Incompetency and incapacity of government agencies in key infrastructural areas are the cause of all the problems in the country today. If we can have the managerial expertise of the leading industrial houses in these areas, all of them can be solved in no time. Unfortunately, not only is that not happening, but even those who were there and doing a good job were eased out by the government somewhere along. So much so, TVS, who were once running efficient bus services in cities like Madurai, have eventually landed up producing two-wheelers in millions, which are now cluttering up the same city roads. And, instead of producing world-class buses, and providing efficient city bus services, TATAs are going to be cluttering up the city roads with their NANO.

Industry will move towards where there are opportunities. If the government channelises these opportunities in the right direction through proper policy initiatives, overall public interest will also be served.

SS pitched in with:
If those are the *only* two options, sure, there's only one answer.

However, my concern was precisely that - in all these arguments we paint demons larger than the issue itself and often do not leave scope for any discussion about other, real, possible options. My only point was to not introduce such sweeping beliefs into arguments (I sensed that from one of the mails)

Beyond this - you seem to have studied the case under consideration and I have not, so sure, I'll go by what you say. I do not seek to enlighten you on this. But, the risk of bucketing things into this "ism" or that seems to suggest potential bias, and not a fair read of the issue. I am myself not a votary of privatization of every utility, etc, but not merely because its "private" or has a profit motive. Keeping that option open while discussing *how* to privatize without giving up public rights and benefits seems to me like a better win. The profit motive does bring in certain competencies and efficiencies that may otherwise not be available or pushed for.

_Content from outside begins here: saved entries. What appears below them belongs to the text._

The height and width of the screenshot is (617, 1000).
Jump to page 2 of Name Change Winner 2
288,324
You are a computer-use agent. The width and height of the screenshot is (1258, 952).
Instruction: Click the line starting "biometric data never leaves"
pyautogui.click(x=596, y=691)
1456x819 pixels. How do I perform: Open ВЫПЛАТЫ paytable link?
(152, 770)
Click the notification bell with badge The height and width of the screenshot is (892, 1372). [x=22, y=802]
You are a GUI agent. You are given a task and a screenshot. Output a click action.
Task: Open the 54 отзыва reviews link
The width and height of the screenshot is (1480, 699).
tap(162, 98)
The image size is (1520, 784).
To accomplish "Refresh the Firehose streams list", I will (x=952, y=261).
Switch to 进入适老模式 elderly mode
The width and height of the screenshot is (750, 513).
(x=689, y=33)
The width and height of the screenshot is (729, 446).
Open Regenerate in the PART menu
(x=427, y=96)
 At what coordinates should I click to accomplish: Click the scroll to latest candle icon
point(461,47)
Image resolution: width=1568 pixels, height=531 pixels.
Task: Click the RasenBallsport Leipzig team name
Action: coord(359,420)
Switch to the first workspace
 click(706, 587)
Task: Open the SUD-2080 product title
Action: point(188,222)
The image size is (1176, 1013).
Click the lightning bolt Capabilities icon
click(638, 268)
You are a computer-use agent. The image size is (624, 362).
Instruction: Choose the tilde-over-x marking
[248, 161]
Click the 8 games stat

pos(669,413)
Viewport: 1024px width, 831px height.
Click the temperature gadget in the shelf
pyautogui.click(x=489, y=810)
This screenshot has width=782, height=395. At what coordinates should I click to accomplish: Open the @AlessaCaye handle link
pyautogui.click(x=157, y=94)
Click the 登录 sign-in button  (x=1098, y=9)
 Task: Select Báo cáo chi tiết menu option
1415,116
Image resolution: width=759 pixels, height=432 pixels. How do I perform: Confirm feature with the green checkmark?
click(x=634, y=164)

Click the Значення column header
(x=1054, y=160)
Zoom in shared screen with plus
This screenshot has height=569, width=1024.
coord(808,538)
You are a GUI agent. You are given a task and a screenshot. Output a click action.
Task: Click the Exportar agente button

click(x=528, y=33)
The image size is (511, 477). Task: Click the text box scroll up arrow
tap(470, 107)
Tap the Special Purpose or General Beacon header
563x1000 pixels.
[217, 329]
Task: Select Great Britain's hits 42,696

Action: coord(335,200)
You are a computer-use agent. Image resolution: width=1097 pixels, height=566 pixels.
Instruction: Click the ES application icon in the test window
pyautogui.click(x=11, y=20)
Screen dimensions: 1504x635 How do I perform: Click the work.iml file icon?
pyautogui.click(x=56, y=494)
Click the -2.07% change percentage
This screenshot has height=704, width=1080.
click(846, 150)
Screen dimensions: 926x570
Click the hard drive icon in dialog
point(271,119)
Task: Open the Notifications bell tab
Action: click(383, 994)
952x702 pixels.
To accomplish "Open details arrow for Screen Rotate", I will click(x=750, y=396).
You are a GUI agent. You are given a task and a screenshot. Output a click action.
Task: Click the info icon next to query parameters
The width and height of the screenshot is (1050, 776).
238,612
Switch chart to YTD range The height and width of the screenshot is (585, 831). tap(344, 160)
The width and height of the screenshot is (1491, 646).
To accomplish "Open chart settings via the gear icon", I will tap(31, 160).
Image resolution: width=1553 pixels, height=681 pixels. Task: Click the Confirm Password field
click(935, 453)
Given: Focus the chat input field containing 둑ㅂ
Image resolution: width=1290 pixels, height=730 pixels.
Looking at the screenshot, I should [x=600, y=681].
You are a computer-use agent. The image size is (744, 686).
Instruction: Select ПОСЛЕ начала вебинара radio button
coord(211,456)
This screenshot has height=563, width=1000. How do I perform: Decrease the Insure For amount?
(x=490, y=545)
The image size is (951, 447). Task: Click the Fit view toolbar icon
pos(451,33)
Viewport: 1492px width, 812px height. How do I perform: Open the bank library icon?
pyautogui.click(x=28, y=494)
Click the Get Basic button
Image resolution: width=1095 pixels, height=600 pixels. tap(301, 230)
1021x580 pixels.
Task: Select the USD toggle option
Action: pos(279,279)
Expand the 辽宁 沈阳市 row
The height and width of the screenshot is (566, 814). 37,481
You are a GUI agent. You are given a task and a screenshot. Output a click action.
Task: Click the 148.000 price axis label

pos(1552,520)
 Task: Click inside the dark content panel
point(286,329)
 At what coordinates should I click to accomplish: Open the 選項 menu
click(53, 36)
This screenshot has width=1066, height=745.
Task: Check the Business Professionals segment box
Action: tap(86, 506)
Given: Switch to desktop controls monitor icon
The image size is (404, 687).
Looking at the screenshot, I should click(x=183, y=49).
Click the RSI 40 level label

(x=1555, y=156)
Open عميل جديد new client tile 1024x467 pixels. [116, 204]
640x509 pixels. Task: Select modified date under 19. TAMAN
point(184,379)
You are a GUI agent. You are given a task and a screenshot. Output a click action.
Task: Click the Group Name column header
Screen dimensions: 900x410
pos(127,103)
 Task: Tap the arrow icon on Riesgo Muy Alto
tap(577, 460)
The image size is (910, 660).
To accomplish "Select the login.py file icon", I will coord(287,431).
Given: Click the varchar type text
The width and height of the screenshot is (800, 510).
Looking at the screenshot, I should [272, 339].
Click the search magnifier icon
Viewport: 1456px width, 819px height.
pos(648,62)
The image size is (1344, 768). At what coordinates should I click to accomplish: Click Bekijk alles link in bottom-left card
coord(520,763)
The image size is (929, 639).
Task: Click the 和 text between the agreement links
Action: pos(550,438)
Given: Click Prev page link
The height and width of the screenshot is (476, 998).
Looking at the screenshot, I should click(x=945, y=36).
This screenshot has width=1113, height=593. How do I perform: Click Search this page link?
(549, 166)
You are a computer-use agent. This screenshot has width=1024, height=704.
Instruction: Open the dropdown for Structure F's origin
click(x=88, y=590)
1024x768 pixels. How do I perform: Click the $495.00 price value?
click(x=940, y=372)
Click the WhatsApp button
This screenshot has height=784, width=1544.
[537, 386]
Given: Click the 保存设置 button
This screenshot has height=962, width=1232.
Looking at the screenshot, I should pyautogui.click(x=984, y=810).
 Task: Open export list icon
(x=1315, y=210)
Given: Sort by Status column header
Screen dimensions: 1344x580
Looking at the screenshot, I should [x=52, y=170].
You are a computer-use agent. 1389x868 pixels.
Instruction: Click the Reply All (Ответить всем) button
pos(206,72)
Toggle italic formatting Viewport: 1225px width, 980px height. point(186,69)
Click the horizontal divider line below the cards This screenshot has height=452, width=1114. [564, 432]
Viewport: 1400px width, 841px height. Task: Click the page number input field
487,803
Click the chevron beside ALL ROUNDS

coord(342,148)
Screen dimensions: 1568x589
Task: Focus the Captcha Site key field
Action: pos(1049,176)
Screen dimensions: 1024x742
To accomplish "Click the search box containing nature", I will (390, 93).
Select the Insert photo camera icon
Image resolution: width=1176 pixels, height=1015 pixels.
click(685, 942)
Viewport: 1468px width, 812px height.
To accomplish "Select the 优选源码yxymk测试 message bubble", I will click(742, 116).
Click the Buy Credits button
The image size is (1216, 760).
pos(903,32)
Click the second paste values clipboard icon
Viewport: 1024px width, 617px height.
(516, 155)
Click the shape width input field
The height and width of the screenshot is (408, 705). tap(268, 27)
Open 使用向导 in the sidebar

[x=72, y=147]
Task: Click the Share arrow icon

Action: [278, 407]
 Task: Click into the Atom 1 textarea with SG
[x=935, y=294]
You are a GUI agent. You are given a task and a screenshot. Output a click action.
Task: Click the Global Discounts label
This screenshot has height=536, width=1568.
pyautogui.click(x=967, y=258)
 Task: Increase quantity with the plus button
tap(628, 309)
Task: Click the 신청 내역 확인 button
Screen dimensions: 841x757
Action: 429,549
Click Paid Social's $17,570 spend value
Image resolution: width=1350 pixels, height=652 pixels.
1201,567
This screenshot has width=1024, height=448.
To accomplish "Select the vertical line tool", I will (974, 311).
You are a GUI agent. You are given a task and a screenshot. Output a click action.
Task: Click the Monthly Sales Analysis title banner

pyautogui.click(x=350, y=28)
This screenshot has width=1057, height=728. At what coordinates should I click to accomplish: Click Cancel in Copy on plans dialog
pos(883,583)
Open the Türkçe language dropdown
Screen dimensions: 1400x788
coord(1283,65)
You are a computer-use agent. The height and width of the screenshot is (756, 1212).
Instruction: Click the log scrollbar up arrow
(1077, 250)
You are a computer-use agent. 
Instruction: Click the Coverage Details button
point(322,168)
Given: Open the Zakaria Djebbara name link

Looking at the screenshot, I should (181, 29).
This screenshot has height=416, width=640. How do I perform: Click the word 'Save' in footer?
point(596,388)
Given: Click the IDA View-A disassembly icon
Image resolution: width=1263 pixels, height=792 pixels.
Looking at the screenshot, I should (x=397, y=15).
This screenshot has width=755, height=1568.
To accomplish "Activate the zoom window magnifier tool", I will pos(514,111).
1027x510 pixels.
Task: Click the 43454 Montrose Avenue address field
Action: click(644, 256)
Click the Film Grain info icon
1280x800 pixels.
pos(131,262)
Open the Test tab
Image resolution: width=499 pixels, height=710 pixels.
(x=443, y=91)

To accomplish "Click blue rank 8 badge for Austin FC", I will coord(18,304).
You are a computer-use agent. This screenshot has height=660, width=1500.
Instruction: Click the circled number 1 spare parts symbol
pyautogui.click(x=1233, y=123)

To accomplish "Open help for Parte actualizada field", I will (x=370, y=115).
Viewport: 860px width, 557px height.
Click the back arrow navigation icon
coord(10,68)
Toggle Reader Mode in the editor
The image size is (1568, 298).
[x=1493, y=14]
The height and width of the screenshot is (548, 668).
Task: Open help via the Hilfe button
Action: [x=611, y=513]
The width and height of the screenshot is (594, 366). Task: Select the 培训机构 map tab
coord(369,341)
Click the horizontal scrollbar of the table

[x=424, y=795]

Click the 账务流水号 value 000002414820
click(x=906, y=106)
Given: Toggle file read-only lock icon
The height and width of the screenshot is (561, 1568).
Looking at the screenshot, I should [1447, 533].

Let me rephrase the question using another cynical bias many people have and put it back to you -"would you pick PUBLIC sector inefficiency, nepotism and corruption over PRIVATE sector efficiency, competence and resourcefulness?"

When put in such language, these questions only promote the certain view that one section believes irrespective. Such questions are not fair, and do not lead to an open-minded, healthy debate.

KRC came back with:
If the government, under the control of neoliberals, decides to be inefficient, then it will be inefficient. To use that as empirical proof of governmental inefficiency in general is stupid.

I refrain from commenting on individual cases, but I think you are looking at problems from an exclusively ideological standpoint. That won't work.

First and foremost we need transparency. If privatization is being carried out in a less than transparent way, that is not a minor glitch. That, to me, is a sign of state capture by neoconservative forces.

My response:
It's nobody's case that privatisation is the panacea for all the ills. There will continue to be problems. But, like the late Sri C Subramaniam once stated, atleast these will be new problems, and not the same old ones for which we have no solutions for over half a century.

And, I am in no way belittling the need for total transparency in the privatisation processes.

KRC came back with:
That is true of any solution one might propose. Hopping from one new problem to another makes little sense, excepting for the novelty factor. You might be adventurous enough to wish for that, but if I have a problem, I'd like to know it well.

My response:
Please make every effort to know it well, and if there are valid issues, please thrash them out. But, for heaven's sake, stop opposing for opposing's sake! Further, if no solution has been found for a problem for decades together, if somebody offers a solution, I'll even be prepared to go for it blind-folded.